In Writing Down the Bones, Natalie Goldberg said that "Writing is the act of burning through the fog in your mind." There is much fog in my mind about MealBaby's past, present, and future. Anne Lamott continually reminds me through her writing that we must be kind to ourselves, and I think she probably meant we should be kind to any extensions of ourselves as well. That would include MealBaby. Acknowledging this connection means my mind is hovering over words like redemption, purpose, struggle, release, attention, endurance, all the while looking for the right place to land. 

I do not have the answers or the insight. I only know that my heart is alive and MealBaby is still alive too. There are many people who have benefited from the service provided by MealBaby over the years, and many more who could do so yet. There is risk and there is reward. There is "a time to keep, and a time to cast away." There are still my own babies, and my own meals to make. But my ears are perked, and I hear MealBaby's voice rising to me above the din.

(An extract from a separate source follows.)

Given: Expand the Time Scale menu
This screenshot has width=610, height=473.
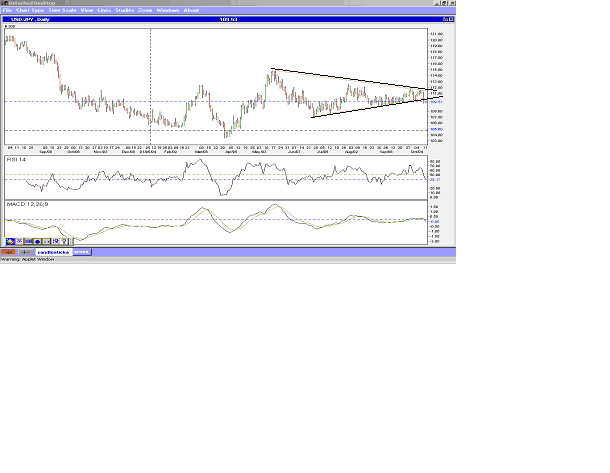Looking at the screenshot, I should click(59, 10).
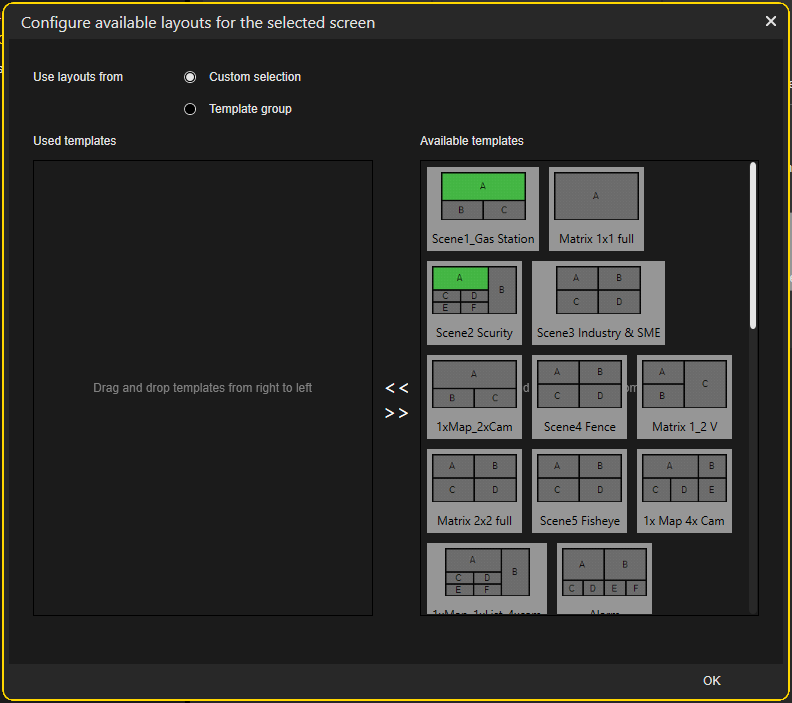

A couple nights ago I asked TJ if he has more room in his heart for MealBaby than he does for the stray cat that sits at our back door most nights. This is the cat that the people who lived here before us left by mistake when they moved to Florida, so it's not stray in the true sense of the word. But it has not ever been, nor ever will be, a cat that we feel a strong sense of ownership over and responsibility toward. I feel sorry for the cat, so I feed it every night, and occasionally I even pet it and speak soothing words to it. TJ, on the other hand, has nothing in his heart for the cat, which I'm not saying is bad or wrong. I'm just saying if we don't have more room in our hearts for MealBaby than for the cat, how can we ever expect to feel a sense of ownership, pride, responsibility, passion, and joy in this endeavor? 

But we can be big in prayer, and trust that God won't mind if we pray about the cat....Is God going to say, "Sorry, we don't have enough for the cat?" I don't think so.